Komitet próbuje też doprowadzić do strajku. Jak wcześniej poinformował zebranych Sosiński, za strajkiem opowiedziały się jedynie cztery wydziały i spółki upadłego holdingu Stocznia Szczecińska Porta Holding SA (łącznie do holdingu należy 30 spółek), a dotąd na temat ewentualnego ogłoszenia strajku wypowiedziało się 14 spółek i wydziałów. Poza czterema, które chcą strajkować, pozostałe są za manifestacją na terenie miasta bądź nie zajęły stanowiska.

Sosiński przeprowadził też głosowanie za ewentualnym ogłoszeniem strajku na wiecu. Stoczniowcy głosowali przez podniesienie ręki. Według Sosińskiego większość zebranych opowiedziało się za  strajkiem.

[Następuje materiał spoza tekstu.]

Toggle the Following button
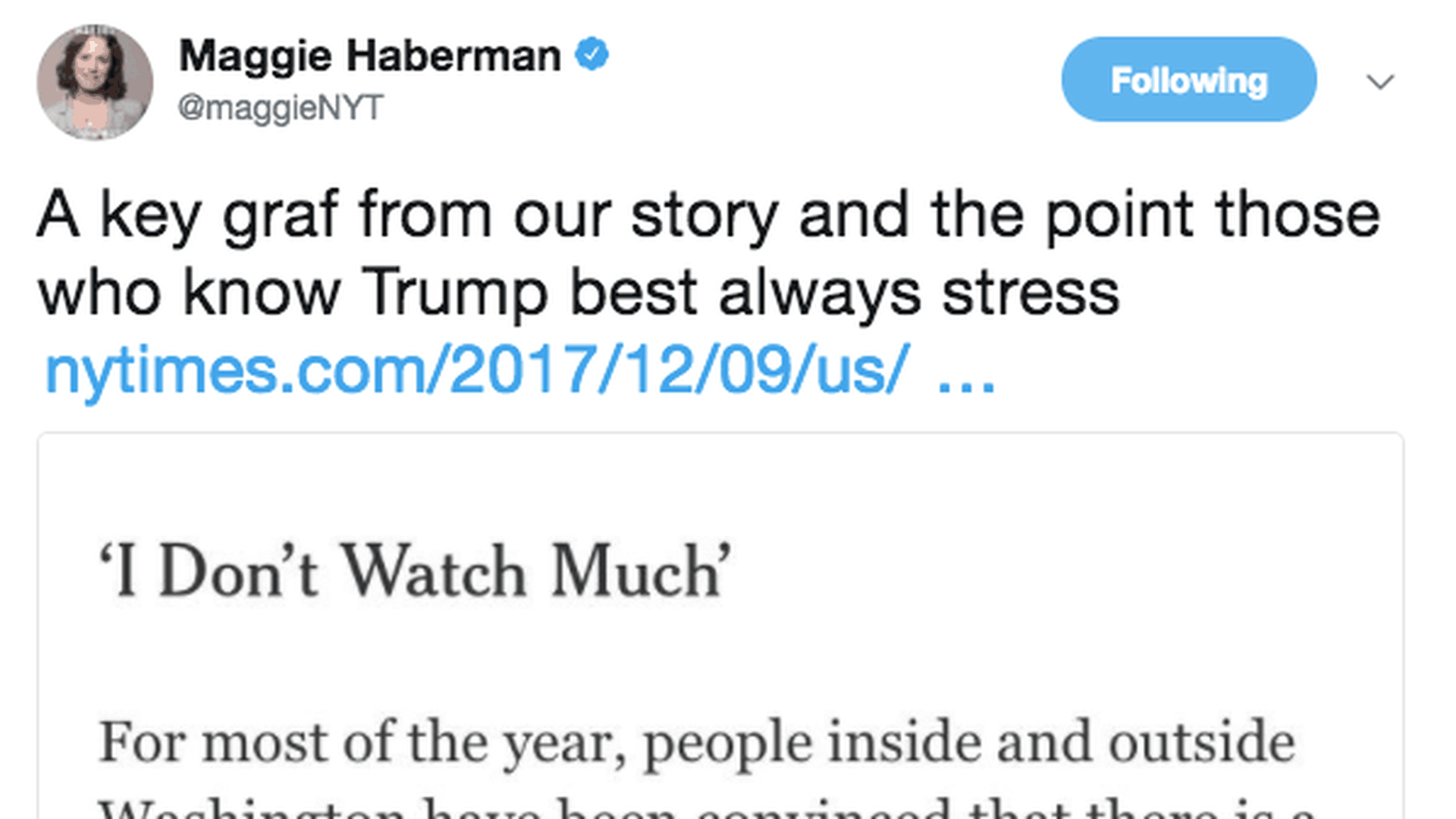The width and height of the screenshot is (1456, 819). click(x=1188, y=80)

"Załoga jest trochę sfrustrowana. Rodziny tych, co pracują, się cieszą. I duża część chce protestować, ale po godzinach pracy. Tak mi mówili koledzy z różnych wydziałów i ze spółek. Dobrze się zastanówcie żebyście później nie mieli na sumieniu, a my jako Komitet, że zabraliśmy pracę dla 2,5 tysiąca osób" - powiedział do  zebranych przewodniczący Komitetu Janusz Gajek.

Na wiecu nie było obecnego prezesa SSN Andrzeja Stachury, który podczas poniedziałkowego wiecu powiedział, że te mityngi nabierają charakteru politycznego i z tego powodu nie będzie w nich więcej brać udziału.

W ubiegłą środę prezes Stachura przypomniał stoczniowcom, że na terenie nowej stoczni pracuje już około 4 tys. osób, łącznie z  pracownikami spółek upadłego holdingu. Bezpośrednio zaś w stoczni zatrudnionych jest 2600 osób.

Holding Stocznia Szczecińska Porta Holding SA w październiku ubiegłego roku utracił płynność finansową. W marcu tego roku Stocznia Szczecińska SA, wchodząca wraz z 30 spółkami w skład holdingu, wstrzymała produkcję. Na przymusowe urlopy trafiło wtedy około ośmiu tysięcy pracowników stoczni i spółek zależnych. W końcu lipca sąd ogłosił upadłość holdingu i Stoczni Szczecińskiej SA. Na bazie firmy ASS, jednej ze spółek holdingu, którą przejął Skarb Państwa, została utworzona Stocznia Szczecińska Nowa sp. z oo. Nowa firma stopniowo przejmuje pracowników od upadłego holdingu. Stara się także przejmować kontrakty na budowę statków od armatorów, którzy wycofują się z upadłej stoczni.